Punch Cards to Progress
Prior to the advent of barcodes, grocers were desperately in need of a system to track inventory and purchases. Punch cards, developed by the United States government for the 1890 Census, were the best hope they had in terms of an automated process. Unfortunately, the machines that read punch cards were, at the time, horribly bulky and expensive. Grocery stores needed a way to track merchandise automatically; before barcodes and scanners, stores would shut down to count every single piece of merchandise by hand, accounting for what they had in the store. This process was expensive and time-consuming, often, at least momentarily, stunting business growth.

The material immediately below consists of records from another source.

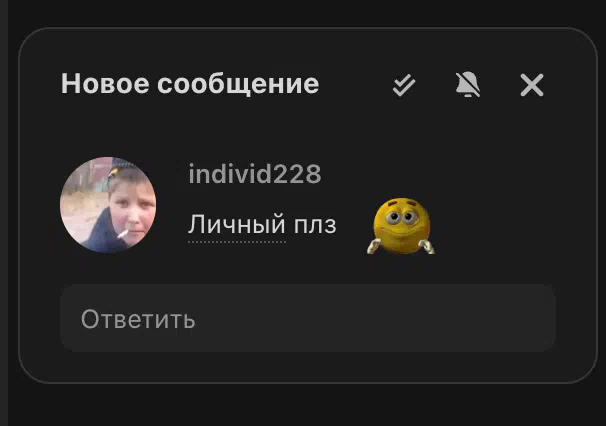Click the Новое сообщение header title

[x=190, y=83]
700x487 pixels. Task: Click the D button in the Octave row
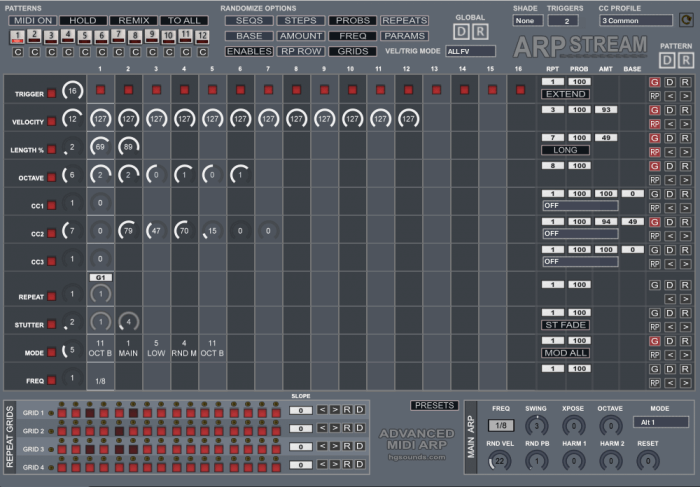point(670,166)
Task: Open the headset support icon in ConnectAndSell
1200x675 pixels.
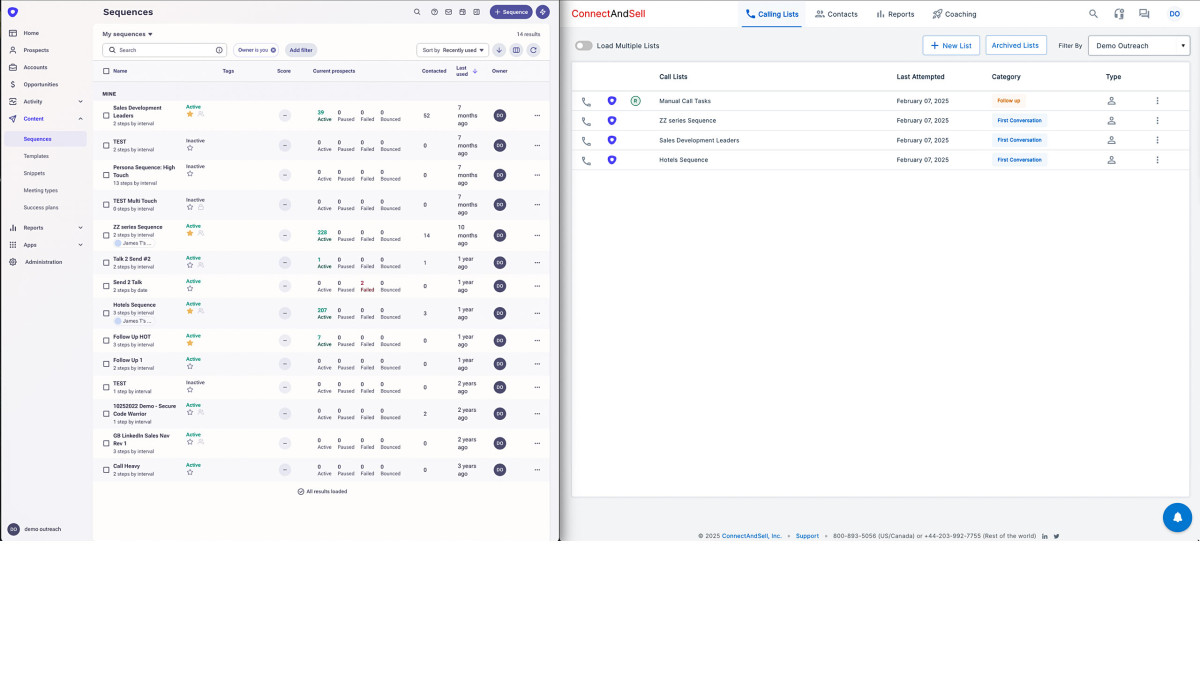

It was this problem that created the idea for Bernard Silver, a graduate student with a Bachelor’s Degree at Drexel Institute of Technology. In the halls of the institute, Silver overheard the owner of a local chain of grocery stores asking a dean to undertake research regarding a method to read product information automatically at checkout, in order to better track inventory. While the dean denied the owner, Silver was intrigued and brought the idea to his friend Norman Joseph Woodland, another graduate student and teacher at Drexel. Woodland quickly became absorbed with the idea, even dropping out of school to focus on it.
His first ideas involved using inks that illuminated under ultraviolet light. It wasn’t a perfect plan, having a variety of problems ranging to expensive printing to ink instability, but Woodland was convinced this was an idea with huge potential.
One day, sitting on the beach near his grandfather’s house in Florida, Woodland had a breakthrough. Woodland, a Boy Scout in his childhood, was familiar with Morse code. Sitting on the beach, he traced outlines in the sand. Much later, to Smithsonian Magazine in 1999, he would describe the experience as a “fairy tale.”
“I poked my four fingers into the sand and for whatever reason — I didn’t know — I pulled my hand toward me and drew four lines. I said: ‘Golly! Now I have four lines, and they could be wide lines and narrow lines instead of dots and dashes.’ ”
But Woodland wasn’t done; “Only seconds later,” Mr. Woodland continued, “I took my four fingers — they were still in the sand — and I swept them around into a full circle.” Thus, Woodland’s design for the barcode was born.
Woodland preferred this circular design, later coined the ‘bull’s-eye code,’ for its omnidirectionality. Three years later, on October 7th, 1952, Woodland and Silver were awarded a US patent for their invention, which they named ‘Classifying Apparatus and Method.’
Problems, Development, and Growth
This new invention was sorely underdeveloped, and suffered from the same problems the punch card machine did: it was bulky, unwieldy, and expensive. Subsequently, in 1962, the two sold their patent to Philco for $15,000. The following year, Bernard Silver died at the tragically young age of 38. Nevertheless, this did not end the development of the technology; in 1971, Philco sold the patent to RCA, which jolted other companies into action.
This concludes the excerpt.